### [WHAT IS NEEDED]
The answer must be an exact copy of the lines from the one with "You are a GUI" through the final line below, with no pictures and nothing else.

### [DATA FOR THE TASK]

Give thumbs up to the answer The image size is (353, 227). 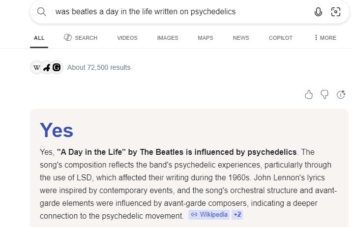pos(309,94)
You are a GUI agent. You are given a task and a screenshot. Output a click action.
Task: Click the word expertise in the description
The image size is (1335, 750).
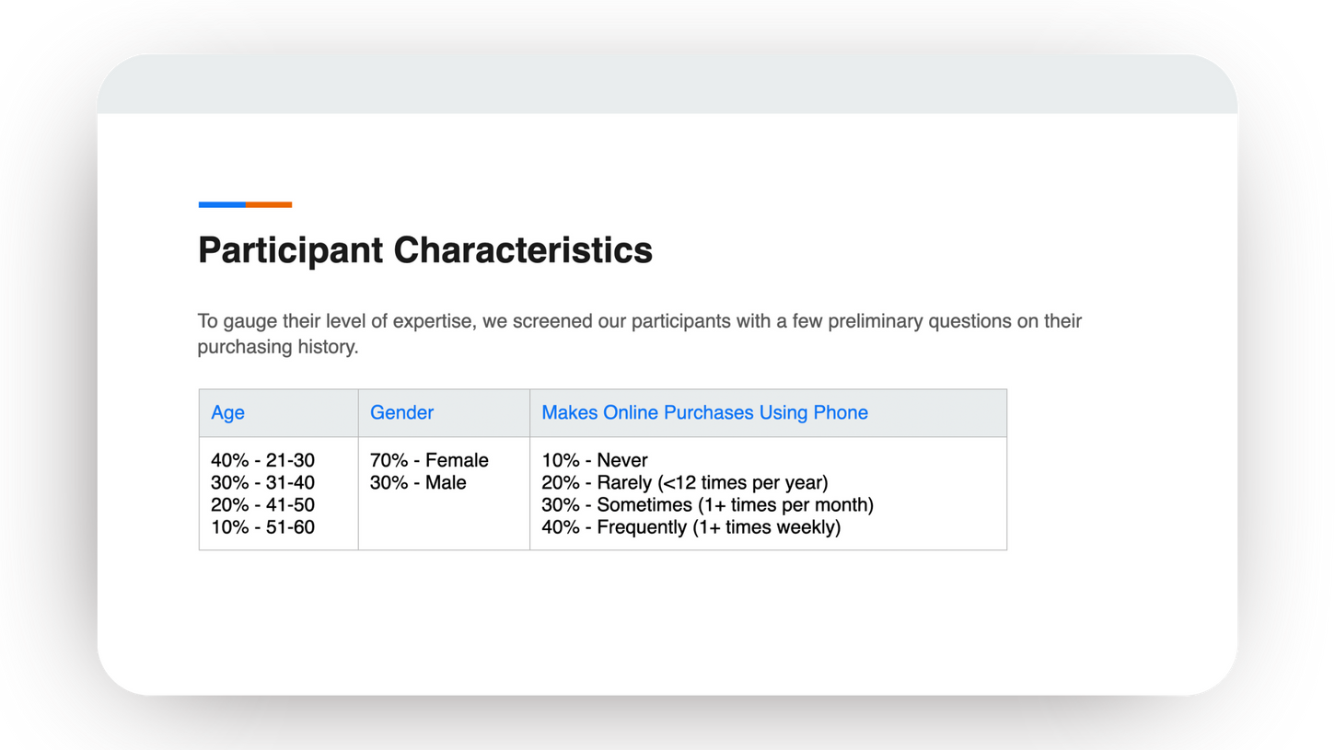pos(433,321)
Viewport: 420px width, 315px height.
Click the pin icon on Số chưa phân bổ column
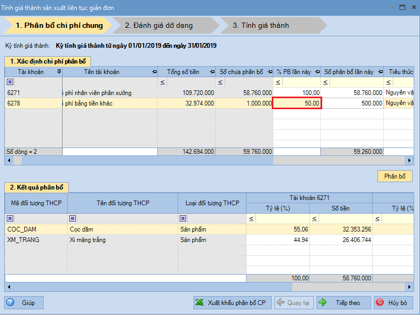pyautogui.click(x=270, y=72)
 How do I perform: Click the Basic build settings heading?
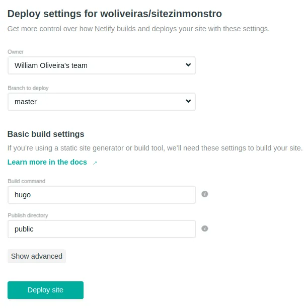pyautogui.click(x=46, y=134)
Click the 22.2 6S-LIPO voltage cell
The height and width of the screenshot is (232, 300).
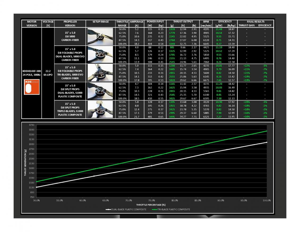(x=48, y=73)
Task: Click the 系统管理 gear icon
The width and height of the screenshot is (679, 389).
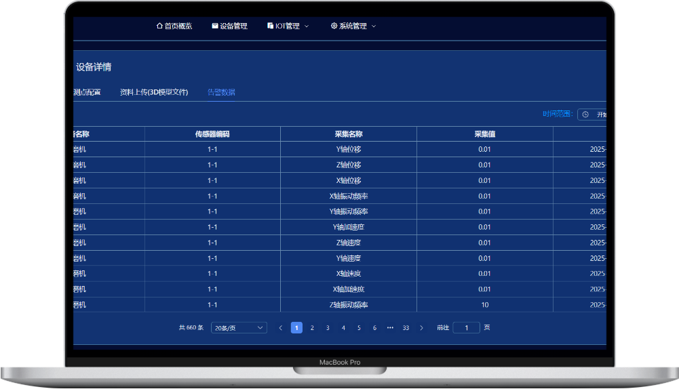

### [EXERCISE RESULT]
You are a GUI agent. You are given a task and a screenshot. Output a click action.
Task: Click the word expertise in the description
The image size is (1335, 750).
pos(433,321)
Viewport: 420px width, 315px height.
Click the pin icon on Số chưa phân bổ column
pyautogui.click(x=270, y=72)
 How do I perform: Click the Basic build settings heading?
pyautogui.click(x=46, y=134)
Click the 22.2 6S-LIPO voltage cell
The height and width of the screenshot is (232, 300).
(x=48, y=73)
Task: Click the 系统管理 gear icon
The width and height of the screenshot is (679, 389).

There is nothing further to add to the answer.